Last week, Canadian steel manufacturer Algoma Steel Group (NASDAQ:ASTL ) announced that it will launch a substantial issuer’s bid (modified Dutch tender) for around US$400m/C$520m at the end of this month. Yesterday (21st of June), the company disclosed that the price range is set at US$8.75-US$10.25 per share. At the current price, the tender will allow ASTL to repurchase ~25% of its shares. The stock currently trades at the tender range midpoint (US$9.54). The tender is likely to be undersubscribed and priced at the higher limit for the following reasons:
ASTL looks extremely cheap on past earnings trading at just 0.8x TTM adj. EBITDA. 40% of the market cap is in net cash. The company trades at a material discount to larger US peers (1.2x-2.8x adj. EBITDA) and even a small discount to a similar-sized Canadian peer STLC (1x TTM adj. EBITDA).
ASTL is investing in more advanced EAF furnace technology (electric arc vs blast) that is expected to come online in 2024. The new technology will substantially increase ASTL’s operational efficiency and should be a catalyst for it to re-rate as electric furnace producers tend to trade at higher valuation multiples than blast furnace producers (see more details below). Importantly, the investment required to transition to this newer technology is mostly financed by very cheap/free government loans. The peer STLC has no plans of making this transition, so it can be argued that ASTL should trade at a premium instead of the current small discount.
Overall, the whole steel manufacturing sector seems cheap now. It’s not unusual for cyclical commodity manufacturers to trade at depressed multiples during the peak of the cycle, however, ASTL is kind of the lowest of the low here and the market seems to be underestimating the future earnings power of the company.
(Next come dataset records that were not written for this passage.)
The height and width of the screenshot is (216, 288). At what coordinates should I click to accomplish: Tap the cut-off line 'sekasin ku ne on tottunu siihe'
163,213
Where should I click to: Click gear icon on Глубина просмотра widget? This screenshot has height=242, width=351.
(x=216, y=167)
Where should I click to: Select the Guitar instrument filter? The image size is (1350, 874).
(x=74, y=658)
The tender is very large and given the depressed valuation as well as the ongoing transition to EAF, there’s a chance that many shareholders will choose not to tender. ASTL’s substantial issuer’s bid might end up like the one of STLC’s – launched and completed in Jan’22, it was a smaller offer for 9-10% outstanding shares with a price range of C$31-C$37/share and ended up undersubscribed (65% of intended amount filled) and priced at the upper limit.
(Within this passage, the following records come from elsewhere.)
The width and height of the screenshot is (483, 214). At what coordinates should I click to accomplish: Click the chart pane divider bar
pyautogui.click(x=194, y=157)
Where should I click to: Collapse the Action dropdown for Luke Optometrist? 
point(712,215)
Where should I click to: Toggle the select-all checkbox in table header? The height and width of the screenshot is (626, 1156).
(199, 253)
Since ASTL is incorporated in Canada, tendering foreign investors will be liable to pay withholding taxes on the difference between the tender price and paid-up capital. As the paid-up capital is fairly low here, at the higher tender price limit withholding taxes would amount to US$0.91 per share. For this reason, the tender is actionable for Canadian shareholders or other accounts that are not subject to these taxes.
The tender eliminates the risk that ASTL will be hoarding cash during the upcycle and spend it all on operational investments. Share repurchases are also highly accretive, so it is likely that the price will not drop after the tender expires.
Algoma Steel Group manufactures and sells high quality hot and cold-rolled steel products to automotive, construction, and other end markets. Hot-rolled sheets make up 80% of production volume. The highest input cost is iron ore and coal (ASTL is an integrated producer and makes its own coke). Other inputs include scrap metal, alloys, and natural gas.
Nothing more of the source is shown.